▶ [Listing]:
_ _ _ _ _

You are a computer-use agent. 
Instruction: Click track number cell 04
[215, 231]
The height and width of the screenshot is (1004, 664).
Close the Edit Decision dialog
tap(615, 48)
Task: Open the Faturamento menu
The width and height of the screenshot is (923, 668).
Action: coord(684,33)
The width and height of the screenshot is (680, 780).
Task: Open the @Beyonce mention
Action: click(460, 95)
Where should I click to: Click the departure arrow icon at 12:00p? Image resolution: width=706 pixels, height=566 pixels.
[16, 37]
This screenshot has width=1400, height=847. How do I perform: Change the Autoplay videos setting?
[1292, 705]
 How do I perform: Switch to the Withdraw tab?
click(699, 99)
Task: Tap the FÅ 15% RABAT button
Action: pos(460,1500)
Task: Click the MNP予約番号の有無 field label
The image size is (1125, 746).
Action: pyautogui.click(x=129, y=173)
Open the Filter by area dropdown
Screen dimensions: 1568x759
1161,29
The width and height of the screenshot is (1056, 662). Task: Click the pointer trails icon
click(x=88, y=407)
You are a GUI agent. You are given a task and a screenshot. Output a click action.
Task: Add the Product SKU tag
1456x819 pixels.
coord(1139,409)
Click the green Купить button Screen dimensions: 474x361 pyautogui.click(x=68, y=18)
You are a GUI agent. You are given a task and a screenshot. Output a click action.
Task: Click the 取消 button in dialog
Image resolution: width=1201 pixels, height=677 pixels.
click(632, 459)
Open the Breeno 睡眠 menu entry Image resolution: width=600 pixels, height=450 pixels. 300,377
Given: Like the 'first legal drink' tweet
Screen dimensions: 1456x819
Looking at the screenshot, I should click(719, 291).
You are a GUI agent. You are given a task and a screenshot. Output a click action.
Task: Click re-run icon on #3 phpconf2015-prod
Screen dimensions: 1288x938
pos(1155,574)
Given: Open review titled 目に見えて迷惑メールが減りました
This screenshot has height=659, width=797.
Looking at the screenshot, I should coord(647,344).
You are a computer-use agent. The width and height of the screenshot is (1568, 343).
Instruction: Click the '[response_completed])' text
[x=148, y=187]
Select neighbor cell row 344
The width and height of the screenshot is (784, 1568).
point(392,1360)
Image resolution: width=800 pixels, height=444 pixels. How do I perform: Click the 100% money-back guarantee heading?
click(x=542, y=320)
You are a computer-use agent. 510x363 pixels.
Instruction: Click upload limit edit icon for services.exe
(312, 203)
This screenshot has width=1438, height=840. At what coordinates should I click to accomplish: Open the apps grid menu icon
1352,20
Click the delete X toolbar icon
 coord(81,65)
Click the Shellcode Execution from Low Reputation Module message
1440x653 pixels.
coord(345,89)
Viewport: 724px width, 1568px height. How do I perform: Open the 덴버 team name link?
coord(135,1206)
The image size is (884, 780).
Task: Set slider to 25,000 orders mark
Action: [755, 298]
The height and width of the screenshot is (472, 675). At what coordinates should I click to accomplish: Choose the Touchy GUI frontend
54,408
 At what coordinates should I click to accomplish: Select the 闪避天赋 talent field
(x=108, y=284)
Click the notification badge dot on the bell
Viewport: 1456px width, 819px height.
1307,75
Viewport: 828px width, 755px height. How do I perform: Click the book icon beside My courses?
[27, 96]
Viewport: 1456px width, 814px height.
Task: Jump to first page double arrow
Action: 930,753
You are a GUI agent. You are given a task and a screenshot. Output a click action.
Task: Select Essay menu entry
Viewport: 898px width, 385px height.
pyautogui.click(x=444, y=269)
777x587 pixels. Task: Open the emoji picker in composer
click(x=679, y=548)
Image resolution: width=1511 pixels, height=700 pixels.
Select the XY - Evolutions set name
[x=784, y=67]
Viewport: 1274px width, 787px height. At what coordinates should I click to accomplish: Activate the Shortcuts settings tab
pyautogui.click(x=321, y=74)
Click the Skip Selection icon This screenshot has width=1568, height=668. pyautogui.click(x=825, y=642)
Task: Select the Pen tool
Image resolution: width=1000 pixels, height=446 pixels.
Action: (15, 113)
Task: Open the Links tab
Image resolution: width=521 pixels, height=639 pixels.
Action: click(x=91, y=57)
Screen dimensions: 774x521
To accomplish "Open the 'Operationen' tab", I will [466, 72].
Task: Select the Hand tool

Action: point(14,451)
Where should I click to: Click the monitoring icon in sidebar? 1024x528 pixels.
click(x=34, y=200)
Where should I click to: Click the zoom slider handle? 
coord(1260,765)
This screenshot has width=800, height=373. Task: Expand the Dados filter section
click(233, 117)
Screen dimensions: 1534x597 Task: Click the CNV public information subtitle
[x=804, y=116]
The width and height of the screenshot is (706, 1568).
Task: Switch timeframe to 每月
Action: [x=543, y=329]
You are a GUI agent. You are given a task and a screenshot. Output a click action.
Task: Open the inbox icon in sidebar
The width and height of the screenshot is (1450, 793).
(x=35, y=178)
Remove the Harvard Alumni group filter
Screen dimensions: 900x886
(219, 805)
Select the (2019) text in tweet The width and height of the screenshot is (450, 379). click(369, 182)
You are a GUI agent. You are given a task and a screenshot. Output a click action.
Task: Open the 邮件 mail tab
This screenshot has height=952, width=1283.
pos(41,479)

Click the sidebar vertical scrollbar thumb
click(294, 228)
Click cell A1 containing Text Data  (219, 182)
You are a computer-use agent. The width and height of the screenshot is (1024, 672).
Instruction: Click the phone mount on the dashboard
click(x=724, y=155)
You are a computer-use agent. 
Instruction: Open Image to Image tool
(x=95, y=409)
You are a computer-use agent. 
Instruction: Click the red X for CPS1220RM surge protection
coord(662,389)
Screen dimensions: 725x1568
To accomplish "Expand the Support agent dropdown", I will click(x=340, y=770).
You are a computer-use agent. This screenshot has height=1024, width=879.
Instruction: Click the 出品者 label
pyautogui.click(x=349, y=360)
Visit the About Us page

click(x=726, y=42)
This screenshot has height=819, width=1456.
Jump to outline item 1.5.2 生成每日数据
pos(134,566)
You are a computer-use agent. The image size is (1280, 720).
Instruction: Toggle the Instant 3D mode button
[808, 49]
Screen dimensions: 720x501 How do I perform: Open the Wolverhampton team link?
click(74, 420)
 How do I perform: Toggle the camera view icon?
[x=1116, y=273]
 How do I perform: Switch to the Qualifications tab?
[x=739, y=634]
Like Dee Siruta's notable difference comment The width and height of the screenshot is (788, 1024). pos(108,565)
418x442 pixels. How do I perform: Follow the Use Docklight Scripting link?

_ _ _ _ _

▶ [Exercise]: Format the listing above, from its first line up to and including the line containing "point(392,1360)", as a JSON list of strings, one string per line, with blank lines left out.

▶ [Task response]:
[
  "You are a computer-use agent. ",
  "Instruction: Click track number cell 04",
  "[215, 231]",
  "The height and width of the screenshot is (1004, 664).",
  "Close the Edit Decision dialog",
  "tap(615, 48)",
  "Task: Open the Faturamento menu",
  "The width and height of the screenshot is (923, 668).",
  "Action: coord(684,33)",
  "The width and height of the screenshot is (680, 780).",
  "Task: Open the @Beyonce mention",
  "Action: click(460, 95)",
  "Where should I click to: Click the departure arrow icon at 12:00p? Image resolution: width=706 pixels, height=566 pixels.",
  "[16, 37]",
  "This screenshot has width=1400, height=847. How do I perform: Change the Autoplay videos setting?",
  "[1292, 705]",
  " How do I perform: Switch to the Withdraw tab?",
  "click(699, 99)",
  "Task: Tap the FÅ 15% RABAT button",
  "Action: pos(460,1500)",
  "Task: Click the MNP予約番号の有無 field label",
  "The image size is (1125, 746).",
  "Action: pyautogui.click(x=129, y=173)",
  "Open the Filter by area dropdown",
  "Screen dimensions: 1568x759",
  "1161,29",
  "The width and height of the screenshot is (1056, 662). Task: Click the pointer trails icon",
  "click(x=88, y=407)",
  "You are a GUI agent. You are given a task and a screenshot. Output a click action.",
  "Task: Add the Product SKU tag",
  "1456x819 pixels.",
  "coord(1139,409)",
  "Click the green Купить button Screen dimensions: 474x361 pyautogui.click(x=68, y=18)",
  "You are a GUI agent. You are given a task and a screenshot. Output a click action.",
  "Task: Click the 取消 button in dialog",
  "Image resolution: width=1201 pixels, height=677 pixels.",
  "click(632, 459)",
  "Open the Breeno 睡眠 menu entry Image resolution: width=600 pixels, height=450 pixels. 300,377",
  "Given: Like the 'first legal drink' tweet",
  "Screen dimensions: 1456x819",
  "Looking at the screenshot, I should click(719, 291).",
  "You are a GUI agent. You are given a task and a screenshot. Output a click action.",
  "Task: Click re-run icon on #3 phpconf2015-prod",
  "Screen dimensions: 1288x938",
  "pos(1155,574)",
  "Given: Open review titled 目に見えて迷惑メールが減りました",
  "This screenshot has height=659, width=797.",
  "Looking at the screenshot, I should coord(647,344).",
  "You are a computer-use agent. The width and height of the screenshot is (1568, 343).",
  "Instruction: Click the '[response_completed])' text",
  "[x=148, y=187]",
  "Select neighbor cell row 344",
  "The width and height of the screenshot is (784, 1568).",
  "point(392,1360)"
]